# Start of RAW RECORDS
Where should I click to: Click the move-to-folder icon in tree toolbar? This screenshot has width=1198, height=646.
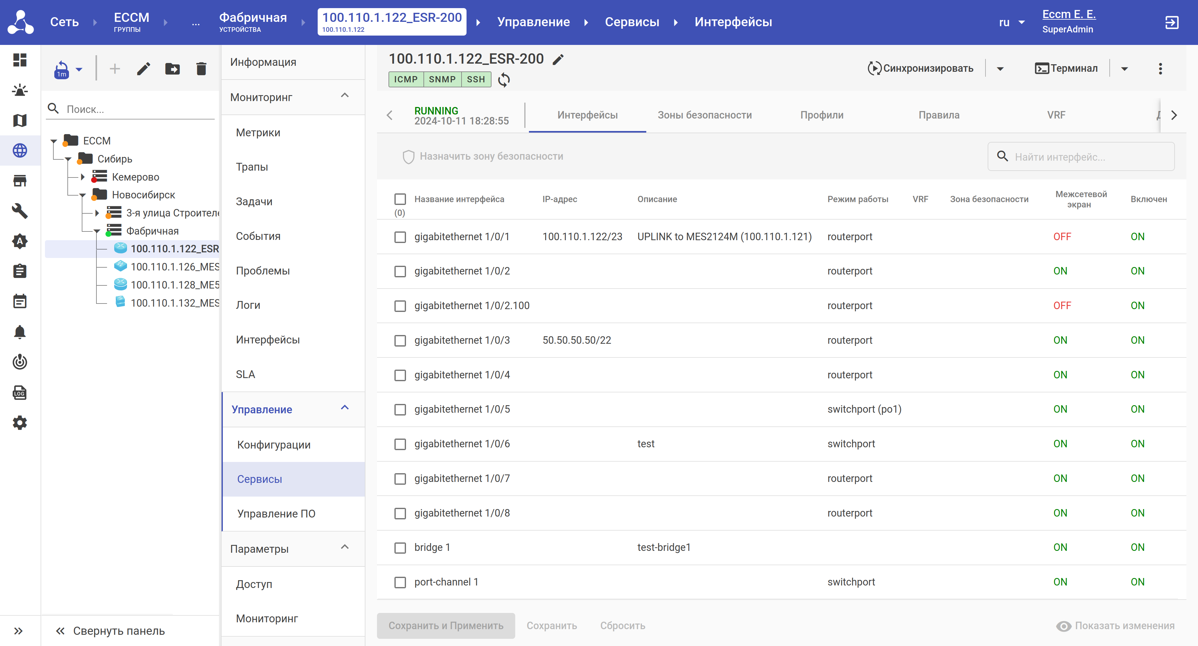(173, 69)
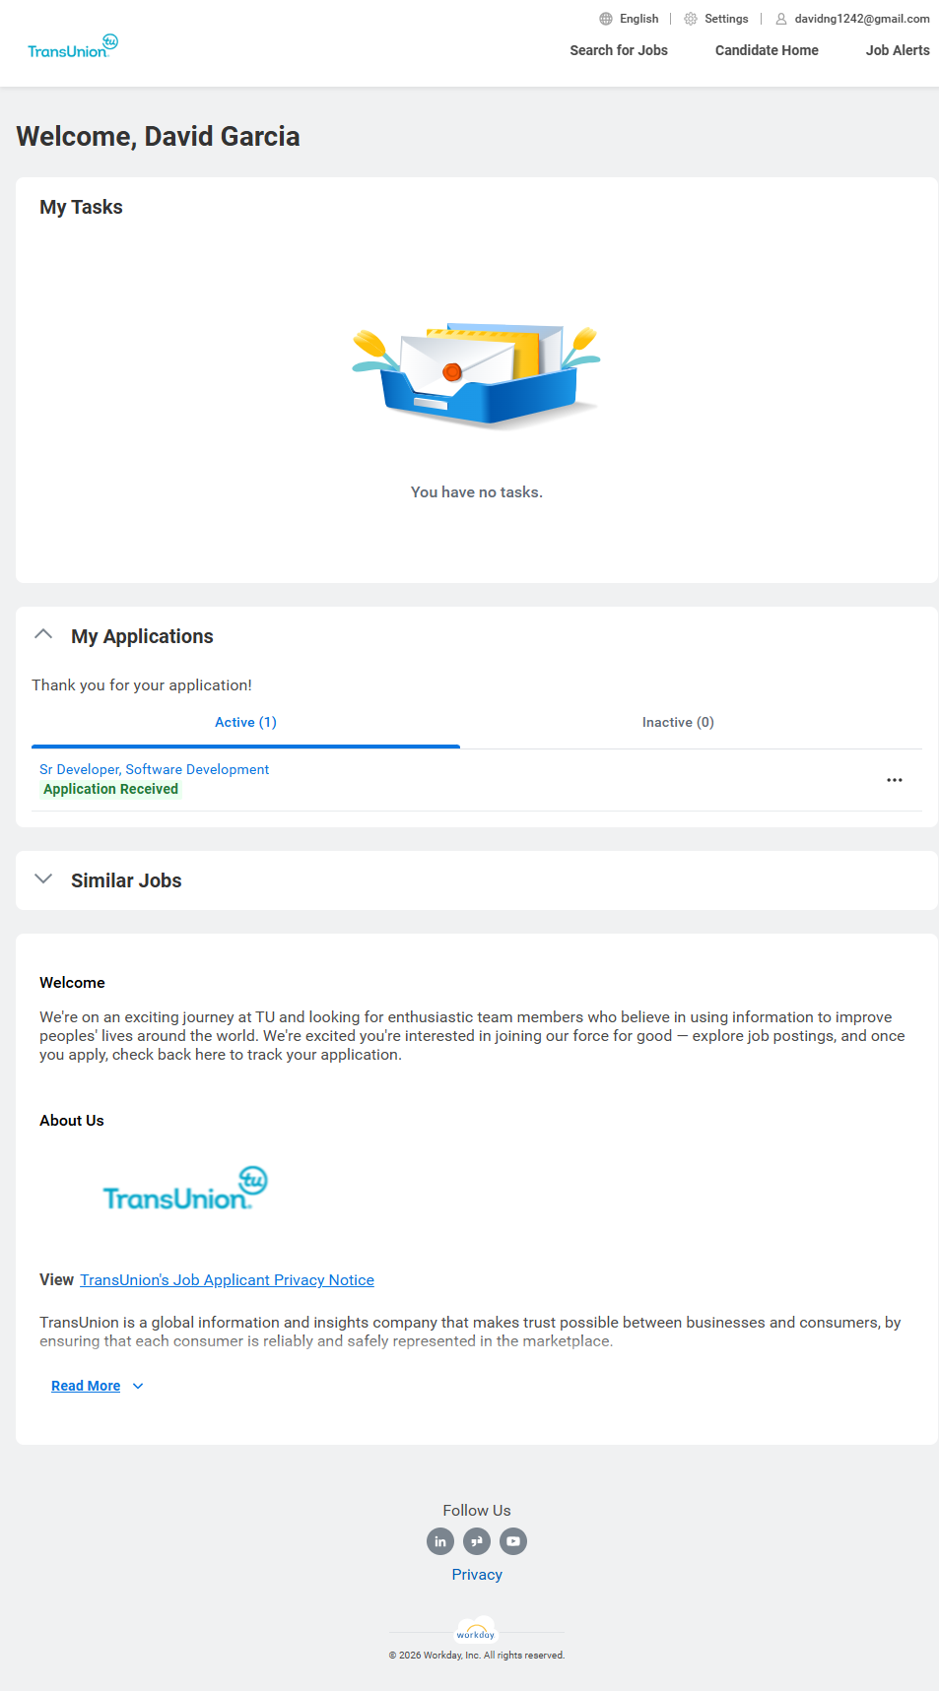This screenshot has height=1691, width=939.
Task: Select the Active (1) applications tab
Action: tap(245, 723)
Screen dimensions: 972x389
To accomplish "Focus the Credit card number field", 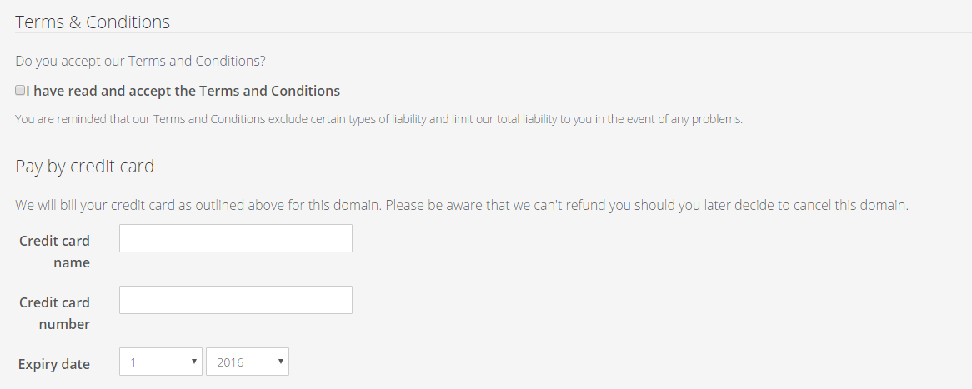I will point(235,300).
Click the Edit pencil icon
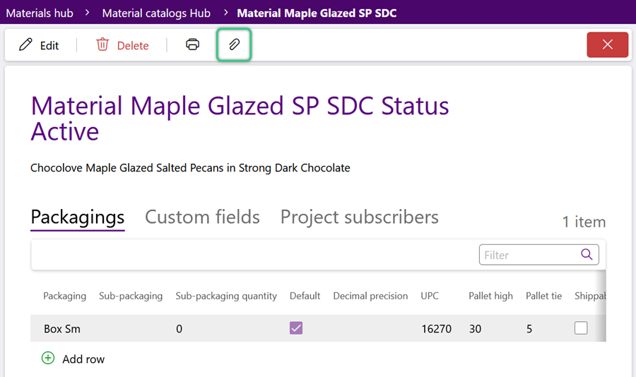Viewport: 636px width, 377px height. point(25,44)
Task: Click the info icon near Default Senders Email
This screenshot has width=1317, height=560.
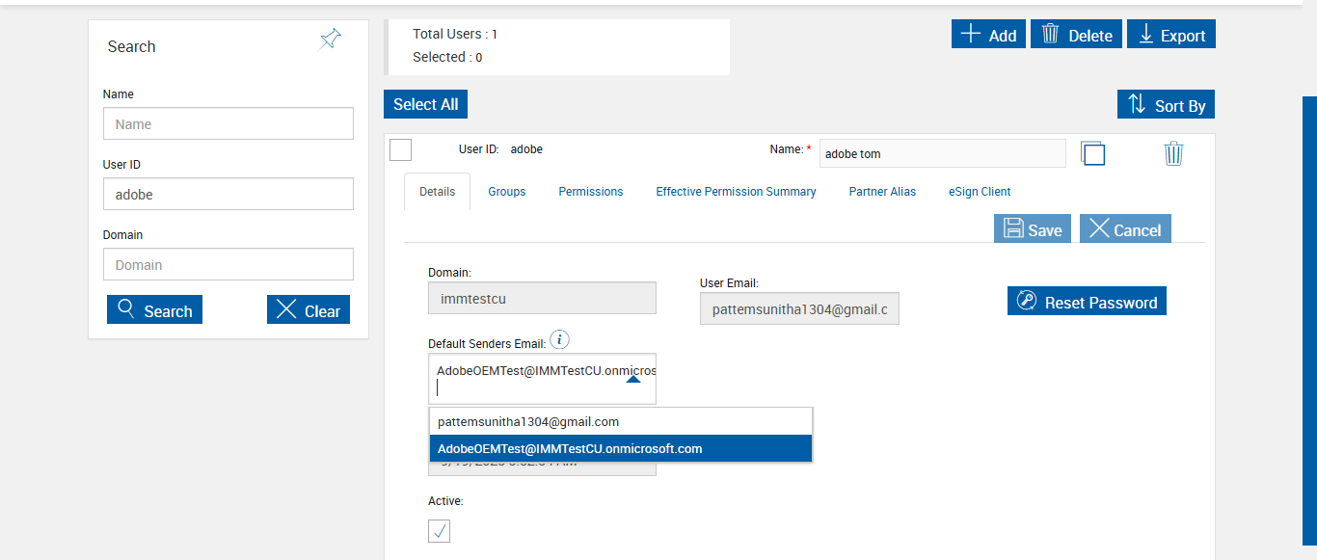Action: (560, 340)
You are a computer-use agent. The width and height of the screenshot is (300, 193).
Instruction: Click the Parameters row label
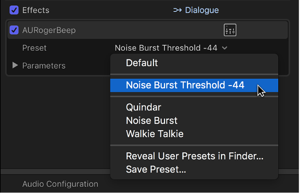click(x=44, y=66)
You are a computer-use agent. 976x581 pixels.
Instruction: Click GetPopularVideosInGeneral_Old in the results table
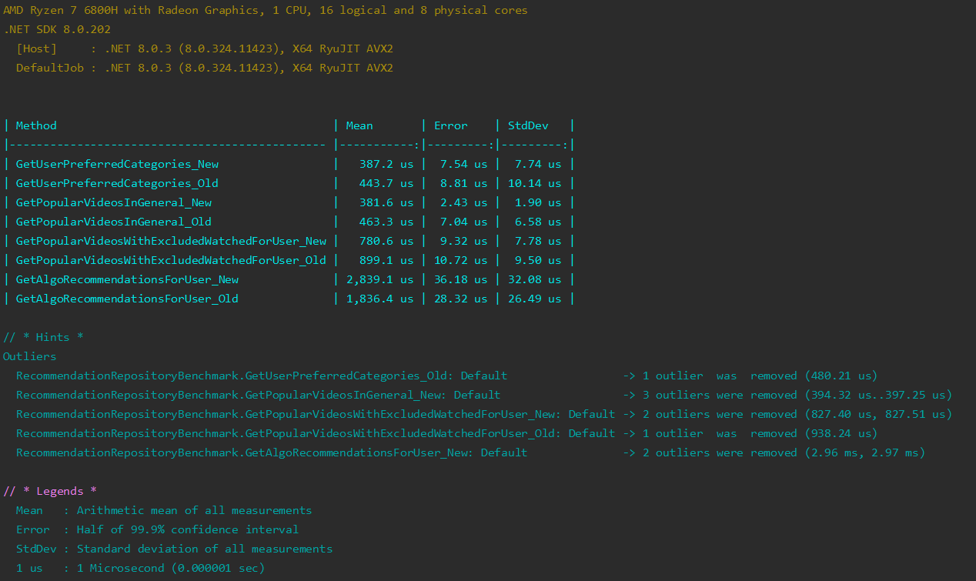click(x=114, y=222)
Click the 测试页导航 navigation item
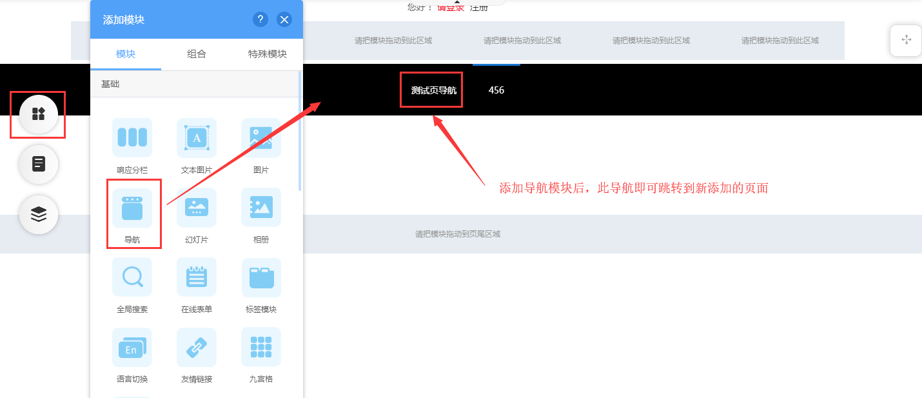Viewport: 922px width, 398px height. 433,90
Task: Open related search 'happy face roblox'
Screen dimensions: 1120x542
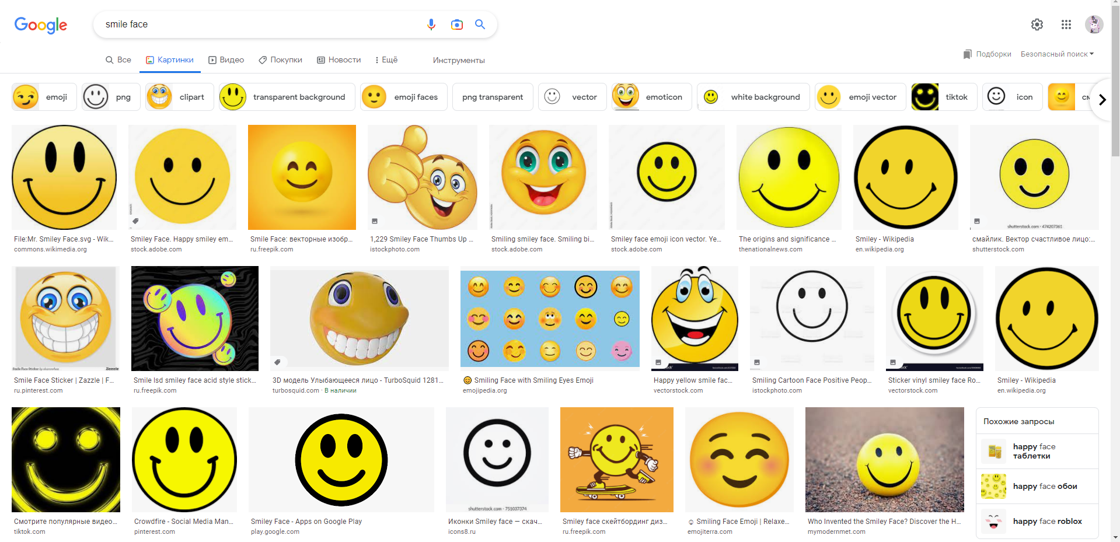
# End of RAW RECORDS
> _WHAT NEEDS TO BE DONE_
Convert the records into a numbered list, starting at the line that contains "Task: Click the" and ending at the end of the records, and omit any blank lines. Leave the pictures out of the list.

> _COMPLETED TASK_
1. Task: Click the info icon near Default Senders Email
2. This screenshot has width=1317, height=560.
3. Action: (560, 340)
4. You are a computer-use agent. The width and height of the screenshot is (300, 193).
5. Instruction: Click the Parameters row label
6. click(x=44, y=66)
7. You are a computer-use agent. 976x581 pixels.
8. Instruction: Click GetPopularVideosInGeneral_Old in the results table
9. click(x=114, y=222)
10. Click the 测试页导航 navigation item
11. Viewport: 922px width, 398px height. 433,90
12. Task: Open related search 'happy face roblox'
13. Screen dimensions: 1120x542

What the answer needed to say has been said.